Task prompt:
Search the listing below for the line containing "info@simbashop.nl (715, 2171)". From there through the line containing "Polyester (466, 994)", transcribe every line exactly, both ends included.
↓↓↓
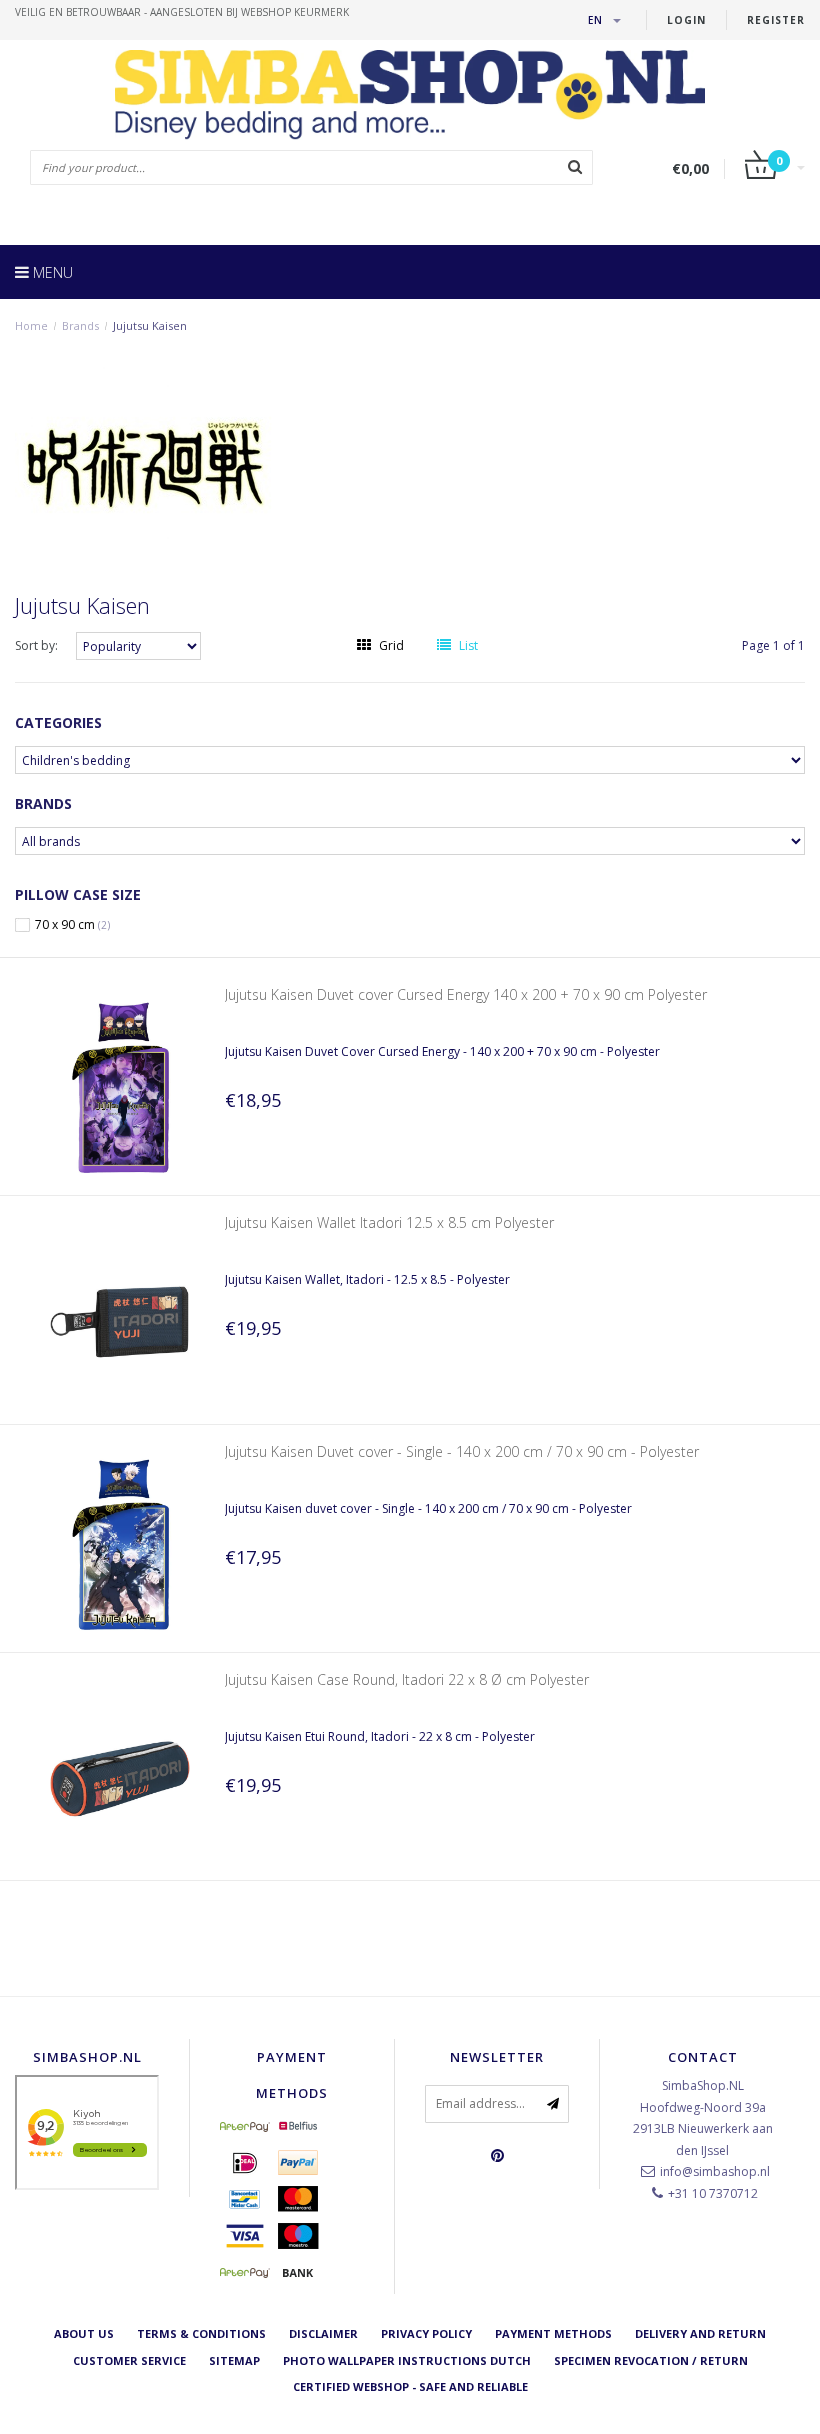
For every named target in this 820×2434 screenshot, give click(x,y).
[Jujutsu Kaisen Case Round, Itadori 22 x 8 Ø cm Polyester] (120, 1772)
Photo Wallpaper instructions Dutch (407, 2360)
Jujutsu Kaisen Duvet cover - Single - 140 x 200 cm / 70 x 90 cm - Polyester (462, 1451)
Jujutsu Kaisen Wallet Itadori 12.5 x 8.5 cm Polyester (389, 1222)
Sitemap (234, 2360)
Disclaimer (323, 2333)
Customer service (129, 2360)
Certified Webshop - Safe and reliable (410, 2386)
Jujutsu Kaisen (150, 325)
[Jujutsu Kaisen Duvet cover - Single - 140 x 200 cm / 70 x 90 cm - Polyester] (120, 1544)
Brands (80, 325)
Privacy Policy (426, 2333)
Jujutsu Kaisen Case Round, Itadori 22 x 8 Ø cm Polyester (407, 1679)
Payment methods (553, 2333)
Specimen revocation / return (651, 2360)
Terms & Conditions (201, 2333)
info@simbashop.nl (715, 2171)
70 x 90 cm (72, 925)
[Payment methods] (245, 2126)
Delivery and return (700, 2333)
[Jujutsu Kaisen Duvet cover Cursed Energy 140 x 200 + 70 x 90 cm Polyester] (120, 1088)
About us (84, 2333)
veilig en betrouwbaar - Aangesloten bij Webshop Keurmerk (182, 12)
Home (31, 325)
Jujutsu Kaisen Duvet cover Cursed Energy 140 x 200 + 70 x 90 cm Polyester (466, 994)
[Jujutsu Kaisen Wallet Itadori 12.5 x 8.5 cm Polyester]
↑↑↑
Result of this exercise:
info@simbashop.nl (715, 2171)
70 x 90 cm (72, 925)
[Payment methods] (245, 2126)
Delivery and return (700, 2333)
[Jujutsu Kaisen Duvet cover Cursed Energy 140 x 200 + 70 x 90 cm Polyester] (120, 1088)
About us (84, 2333)
veilig en betrouwbaar - Aangesloten bij Webshop Keurmerk (182, 12)
Home (31, 325)
Jujutsu Kaisen Duvet cover Cursed Energy 140 x 200 + 70 x 90 cm Polyester (466, 994)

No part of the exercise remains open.